# Your goal
Print the entire listing. Each line must match the original exactly.
##### Data for analysis #####
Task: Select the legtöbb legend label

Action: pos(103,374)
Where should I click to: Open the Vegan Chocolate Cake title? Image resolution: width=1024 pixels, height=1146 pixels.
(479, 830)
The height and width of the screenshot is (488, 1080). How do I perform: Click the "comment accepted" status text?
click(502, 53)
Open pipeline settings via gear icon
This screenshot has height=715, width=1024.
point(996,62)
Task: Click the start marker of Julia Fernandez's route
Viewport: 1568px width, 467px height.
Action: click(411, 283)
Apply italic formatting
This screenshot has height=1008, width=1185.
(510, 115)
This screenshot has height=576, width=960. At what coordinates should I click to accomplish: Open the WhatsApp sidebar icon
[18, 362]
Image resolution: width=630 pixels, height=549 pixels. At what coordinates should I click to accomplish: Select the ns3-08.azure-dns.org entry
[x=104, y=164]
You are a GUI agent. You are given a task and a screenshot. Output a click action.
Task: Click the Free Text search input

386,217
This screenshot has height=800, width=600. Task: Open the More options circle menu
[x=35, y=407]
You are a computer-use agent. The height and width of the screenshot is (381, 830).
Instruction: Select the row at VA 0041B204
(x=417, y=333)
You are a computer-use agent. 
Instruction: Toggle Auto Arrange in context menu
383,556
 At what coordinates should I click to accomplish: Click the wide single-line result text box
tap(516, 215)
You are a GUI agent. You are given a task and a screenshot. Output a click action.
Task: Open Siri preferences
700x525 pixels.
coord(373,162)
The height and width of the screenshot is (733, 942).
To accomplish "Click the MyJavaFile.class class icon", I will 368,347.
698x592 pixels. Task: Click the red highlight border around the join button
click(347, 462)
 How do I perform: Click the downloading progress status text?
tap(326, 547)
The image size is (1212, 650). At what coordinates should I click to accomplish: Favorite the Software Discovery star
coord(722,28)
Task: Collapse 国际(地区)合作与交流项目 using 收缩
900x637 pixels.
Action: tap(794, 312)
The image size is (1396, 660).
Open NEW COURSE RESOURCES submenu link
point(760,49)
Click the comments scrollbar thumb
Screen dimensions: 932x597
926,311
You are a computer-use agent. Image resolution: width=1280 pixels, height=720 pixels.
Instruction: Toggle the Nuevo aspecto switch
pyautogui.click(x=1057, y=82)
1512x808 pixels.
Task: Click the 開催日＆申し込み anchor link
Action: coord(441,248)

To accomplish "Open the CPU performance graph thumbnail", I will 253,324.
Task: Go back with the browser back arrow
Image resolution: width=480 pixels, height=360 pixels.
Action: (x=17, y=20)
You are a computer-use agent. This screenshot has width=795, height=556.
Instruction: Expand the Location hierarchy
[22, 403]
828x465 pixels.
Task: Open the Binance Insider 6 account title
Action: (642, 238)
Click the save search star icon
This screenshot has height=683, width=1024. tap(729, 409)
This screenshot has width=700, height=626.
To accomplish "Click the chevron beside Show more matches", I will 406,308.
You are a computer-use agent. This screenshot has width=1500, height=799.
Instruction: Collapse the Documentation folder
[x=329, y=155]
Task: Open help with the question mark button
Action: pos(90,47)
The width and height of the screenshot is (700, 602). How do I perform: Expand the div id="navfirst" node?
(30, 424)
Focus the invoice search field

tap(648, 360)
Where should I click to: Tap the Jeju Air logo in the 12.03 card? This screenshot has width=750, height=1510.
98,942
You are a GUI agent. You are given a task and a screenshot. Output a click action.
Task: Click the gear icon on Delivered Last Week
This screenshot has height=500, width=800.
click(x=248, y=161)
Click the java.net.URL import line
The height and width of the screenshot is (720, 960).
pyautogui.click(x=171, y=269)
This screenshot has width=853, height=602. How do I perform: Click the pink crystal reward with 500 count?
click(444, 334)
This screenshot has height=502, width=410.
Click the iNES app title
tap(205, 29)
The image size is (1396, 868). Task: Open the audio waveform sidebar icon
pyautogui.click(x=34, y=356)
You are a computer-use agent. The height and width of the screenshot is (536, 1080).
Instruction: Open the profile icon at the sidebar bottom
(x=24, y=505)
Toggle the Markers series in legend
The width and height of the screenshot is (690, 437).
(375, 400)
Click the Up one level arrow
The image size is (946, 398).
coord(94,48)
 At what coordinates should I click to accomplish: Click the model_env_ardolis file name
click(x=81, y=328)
#####
# Answer section
Task: Select the legtöbb legend label

Action: pos(103,374)
Where should I click to: Open the Vegan Chocolate Cake title? Image resolution: width=1024 pixels, height=1146 pixels.
(479, 830)
The height and width of the screenshot is (488, 1080). How do I perform: Click the "comment accepted" status text?
click(502, 53)
Open pipeline settings via gear icon
This screenshot has height=715, width=1024.
point(996,62)
Task: Click the start marker of Julia Fernandez's route
Viewport: 1568px width, 467px height.
Action: click(411, 283)
Apply italic formatting
This screenshot has height=1008, width=1185.
(510, 115)
This screenshot has height=576, width=960. At what coordinates should I click to accomplish: Open the WhatsApp sidebar icon
[18, 362]
Image resolution: width=630 pixels, height=549 pixels. At what coordinates should I click to accomplish: Select the ns3-08.azure-dns.org entry
[x=104, y=164]
You are a GUI agent. You are given a task and a screenshot. Output a click action.
Task: Click the Free Text search input

386,217
This screenshot has height=800, width=600. Task: Open the More options circle menu
[x=35, y=407]
You are a computer-use agent. The height and width of the screenshot is (381, 830).
Instruction: Select the row at VA 0041B204
(x=417, y=333)
You are a computer-use agent. 
Instruction: Toggle Auto Arrange in context menu
383,556
 At what coordinates should I click to accomplish: Click the wide single-line result text box
tap(516, 215)
You are a GUI agent. You are given a task and a screenshot. Output a click action.
Task: Open Siri preferences
700x525 pixels.
coord(373,162)
The height and width of the screenshot is (733, 942).
To accomplish "Click the MyJavaFile.class class icon", I will 368,347.
698x592 pixels. Task: Click the red highlight border around the join button
click(347, 462)
 How do I perform: Click the downloading progress status text?
tap(326, 547)
The image size is (1212, 650). At what coordinates should I click to accomplish: Favorite the Software Discovery star
coord(722,28)
Task: Collapse 国际(地区)合作与交流项目 using 收缩
900x637 pixels.
Action: tap(794, 312)
The image size is (1396, 660).
Open NEW COURSE RESOURCES submenu link
point(760,49)
Click the comments scrollbar thumb
Screen dimensions: 932x597
926,311
You are a computer-use agent. Image resolution: width=1280 pixels, height=720 pixels.
Instruction: Toggle the Nuevo aspecto switch
pyautogui.click(x=1057, y=82)
1512x808 pixels.
Task: Click the 開催日＆申し込み anchor link
Action: coord(441,248)

To accomplish "Open the CPU performance graph thumbnail", I will 253,324.
Task: Go back with the browser back arrow
Image resolution: width=480 pixels, height=360 pixels.
Action: (x=17, y=20)
You are a computer-use agent. This screenshot has width=795, height=556.
Instruction: Expand the Location hierarchy
[22, 403]
828x465 pixels.
Task: Open the Binance Insider 6 account title
Action: (642, 238)
Click the save search star icon
This screenshot has height=683, width=1024. tap(729, 409)
This screenshot has width=700, height=626.
To accomplish "Click the chevron beside Show more matches", I will 406,308.
You are a computer-use agent. This screenshot has width=1500, height=799.
Instruction: Collapse the Documentation folder
[x=329, y=155]
Task: Open help with the question mark button
Action: pos(90,47)
The width and height of the screenshot is (700, 602). How do I perform: Expand the div id="navfirst" node?
(30, 424)
Focus the invoice search field

tap(648, 360)
Where should I click to: Tap the Jeju Air logo in the 12.03 card? This screenshot has width=750, height=1510.
98,942
You are a GUI agent. You are given a task and a screenshot. Output a click action.
Task: Click the gear icon on Delivered Last Week
This screenshot has height=500, width=800.
click(x=248, y=161)
Click the java.net.URL import line
The height and width of the screenshot is (720, 960).
pyautogui.click(x=171, y=269)
This screenshot has width=853, height=602. How do I perform: Click the pink crystal reward with 500 count?
click(444, 334)
This screenshot has height=502, width=410.
Click the iNES app title
tap(205, 29)
The image size is (1396, 868). Task: Open the audio waveform sidebar icon
pyautogui.click(x=34, y=356)
You are a computer-use agent. The height and width of the screenshot is (536, 1080).
Instruction: Open the profile icon at the sidebar bottom
(x=24, y=505)
Toggle the Markers series in legend
The width and height of the screenshot is (690, 437).
(375, 400)
Click the Up one level arrow
The image size is (946, 398).
coord(94,48)
 At what coordinates should I click to accomplish: Click the model_env_ardolis file name
click(x=81, y=328)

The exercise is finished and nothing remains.